## Work to complete
Copy each line below without leaving any out.

[[ Given data, beginning ]]

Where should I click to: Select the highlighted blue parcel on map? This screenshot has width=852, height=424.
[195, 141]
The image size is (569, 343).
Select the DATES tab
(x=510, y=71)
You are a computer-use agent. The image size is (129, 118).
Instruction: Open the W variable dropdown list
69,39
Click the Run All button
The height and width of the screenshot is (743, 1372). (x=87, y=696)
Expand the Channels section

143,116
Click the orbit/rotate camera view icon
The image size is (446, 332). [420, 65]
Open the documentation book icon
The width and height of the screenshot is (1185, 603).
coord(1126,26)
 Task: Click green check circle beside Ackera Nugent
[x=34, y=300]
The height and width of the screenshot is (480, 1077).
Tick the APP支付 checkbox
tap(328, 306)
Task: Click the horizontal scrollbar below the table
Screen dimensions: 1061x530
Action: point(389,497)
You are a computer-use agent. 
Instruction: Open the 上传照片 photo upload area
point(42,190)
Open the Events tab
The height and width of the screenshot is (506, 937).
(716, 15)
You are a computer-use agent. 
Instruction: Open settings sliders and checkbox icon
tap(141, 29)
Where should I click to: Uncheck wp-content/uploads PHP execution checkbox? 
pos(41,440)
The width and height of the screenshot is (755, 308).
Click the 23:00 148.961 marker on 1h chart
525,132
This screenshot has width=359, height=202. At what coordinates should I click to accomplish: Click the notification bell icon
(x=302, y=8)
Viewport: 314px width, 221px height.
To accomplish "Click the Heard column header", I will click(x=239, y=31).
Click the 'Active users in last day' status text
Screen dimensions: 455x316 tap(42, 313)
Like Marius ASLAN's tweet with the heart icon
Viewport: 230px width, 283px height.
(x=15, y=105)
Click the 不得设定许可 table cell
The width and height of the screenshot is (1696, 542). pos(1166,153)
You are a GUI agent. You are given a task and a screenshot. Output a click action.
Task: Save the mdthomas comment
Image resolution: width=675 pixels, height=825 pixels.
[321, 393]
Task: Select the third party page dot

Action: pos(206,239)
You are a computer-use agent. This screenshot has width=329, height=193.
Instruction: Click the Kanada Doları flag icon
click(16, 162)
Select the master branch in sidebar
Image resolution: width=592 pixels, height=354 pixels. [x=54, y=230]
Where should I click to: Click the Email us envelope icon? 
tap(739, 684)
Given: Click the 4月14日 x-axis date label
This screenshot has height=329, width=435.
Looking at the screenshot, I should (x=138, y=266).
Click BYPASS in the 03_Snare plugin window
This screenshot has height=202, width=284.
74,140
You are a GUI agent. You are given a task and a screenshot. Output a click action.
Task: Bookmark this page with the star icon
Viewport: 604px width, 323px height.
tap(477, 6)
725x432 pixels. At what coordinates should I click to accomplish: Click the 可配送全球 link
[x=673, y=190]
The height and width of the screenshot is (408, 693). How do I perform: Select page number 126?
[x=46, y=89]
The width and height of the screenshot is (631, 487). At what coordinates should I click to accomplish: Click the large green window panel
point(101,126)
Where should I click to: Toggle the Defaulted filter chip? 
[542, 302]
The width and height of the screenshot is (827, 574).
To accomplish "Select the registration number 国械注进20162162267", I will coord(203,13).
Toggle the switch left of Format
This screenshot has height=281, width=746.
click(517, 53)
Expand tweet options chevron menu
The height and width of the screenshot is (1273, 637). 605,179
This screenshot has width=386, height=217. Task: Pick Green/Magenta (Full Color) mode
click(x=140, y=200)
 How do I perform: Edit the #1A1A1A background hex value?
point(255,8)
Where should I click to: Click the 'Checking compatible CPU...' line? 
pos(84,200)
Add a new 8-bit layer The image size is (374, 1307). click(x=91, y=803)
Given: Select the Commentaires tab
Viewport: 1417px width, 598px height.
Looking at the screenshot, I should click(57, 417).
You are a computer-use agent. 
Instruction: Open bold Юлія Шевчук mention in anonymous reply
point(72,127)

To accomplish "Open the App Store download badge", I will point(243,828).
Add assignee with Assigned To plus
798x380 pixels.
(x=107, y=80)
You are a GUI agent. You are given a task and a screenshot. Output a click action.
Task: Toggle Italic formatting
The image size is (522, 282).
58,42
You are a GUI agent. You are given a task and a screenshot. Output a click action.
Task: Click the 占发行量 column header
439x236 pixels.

[[ Given data, end ]]

## Written reply
Where should I click to: Select the highlighted blue parcel on map? This screenshot has width=852, height=424.
[195, 141]
The image size is (569, 343).
Select the DATES tab
(x=510, y=71)
You are a computer-use agent. The image size is (129, 118).
Instruction: Open the W variable dropdown list
69,39
Click the Run All button
The height and width of the screenshot is (743, 1372). (x=87, y=696)
Expand the Channels section

143,116
Click the orbit/rotate camera view icon
The image size is (446, 332). [420, 65]
Open the documentation book icon
The width and height of the screenshot is (1185, 603).
coord(1126,26)
 Task: Click green check circle beside Ackera Nugent
[x=34, y=300]
The height and width of the screenshot is (480, 1077).
Tick the APP支付 checkbox
tap(328, 306)
Task: Click the horizontal scrollbar below the table
Screen dimensions: 1061x530
Action: point(389,497)
You are a computer-use agent. 
Instruction: Open the 上传照片 photo upload area
point(42,190)
Open the Events tab
The height and width of the screenshot is (506, 937).
(716, 15)
You are a computer-use agent. 
Instruction: Open settings sliders and checkbox icon
tap(141, 29)
Where should I click to: Uncheck wp-content/uploads PHP execution checkbox? 
pos(41,440)
The width and height of the screenshot is (755, 308).
Click the 23:00 148.961 marker on 1h chart
525,132
This screenshot has width=359, height=202. At what coordinates should I click to accomplish: Click the notification bell icon
(x=302, y=8)
Viewport: 314px width, 221px height.
To accomplish "Click the Heard column header", I will click(x=239, y=31).
Click the 'Active users in last day' status text
Screen dimensions: 455x316 tap(42, 313)
Like Marius ASLAN's tweet with the heart icon
Viewport: 230px width, 283px height.
(x=15, y=105)
Click the 不得设定许可 table cell
The width and height of the screenshot is (1696, 542). pos(1166,153)
You are a GUI agent. You are given a task and a screenshot. Output a click action.
Task: Save the mdthomas comment
Image resolution: width=675 pixels, height=825 pixels.
[321, 393]
Task: Select the third party page dot

Action: pos(206,239)
You are a computer-use agent. This screenshot has width=329, height=193.
Instruction: Click the Kanada Doları flag icon
click(16, 162)
Select the master branch in sidebar
Image resolution: width=592 pixels, height=354 pixels. [x=54, y=230]
Where should I click to: Click the Email us envelope icon? 
tap(739, 684)
Given: Click the 4月14日 x-axis date label
This screenshot has height=329, width=435.
Looking at the screenshot, I should (x=138, y=266).
Click BYPASS in the 03_Snare plugin window
This screenshot has height=202, width=284.
74,140
You are a GUI agent. You are given a task and a screenshot. Output a click action.
Task: Bookmark this page with the star icon
Viewport: 604px width, 323px height.
tap(477, 6)
725x432 pixels. At what coordinates should I click to accomplish: Click the 可配送全球 link
[x=673, y=190]
The height and width of the screenshot is (408, 693). How do I perform: Select page number 126?
[x=46, y=89]
The width and height of the screenshot is (631, 487). At what coordinates should I click to accomplish: Click the large green window panel
point(101,126)
Where should I click to: Toggle the Defaulted filter chip? 
[542, 302]
The width and height of the screenshot is (827, 574).
To accomplish "Select the registration number 国械注进20162162267", I will coord(203,13).
Toggle the switch left of Format
This screenshot has height=281, width=746.
click(517, 53)
Expand tweet options chevron menu
The height and width of the screenshot is (1273, 637). 605,179
This screenshot has width=386, height=217. Task: Pick Green/Magenta (Full Color) mode
click(x=140, y=200)
 How do I perform: Edit the #1A1A1A background hex value?
point(255,8)
Where should I click to: Click the 'Checking compatible CPU...' line? 
pos(84,200)
Add a new 8-bit layer The image size is (374, 1307). click(x=91, y=803)
Given: Select the Commentaires tab
Viewport: 1417px width, 598px height.
Looking at the screenshot, I should click(57, 417).
You are a computer-use agent. 
Instruction: Open bold Юлія Шевчук mention in anonymous reply
point(72,127)

To accomplish "Open the App Store download badge", I will point(243,828).
Add assignee with Assigned To plus
798x380 pixels.
(x=107, y=80)
You are a GUI agent. You are given a task and a screenshot. Output a click action.
Task: Toggle Italic formatting
The image size is (522, 282).
58,42
You are a GUI agent. You are given a task and a screenshot. Output a click action.
Task: Click the 占发行量 column header
439x236 pixels.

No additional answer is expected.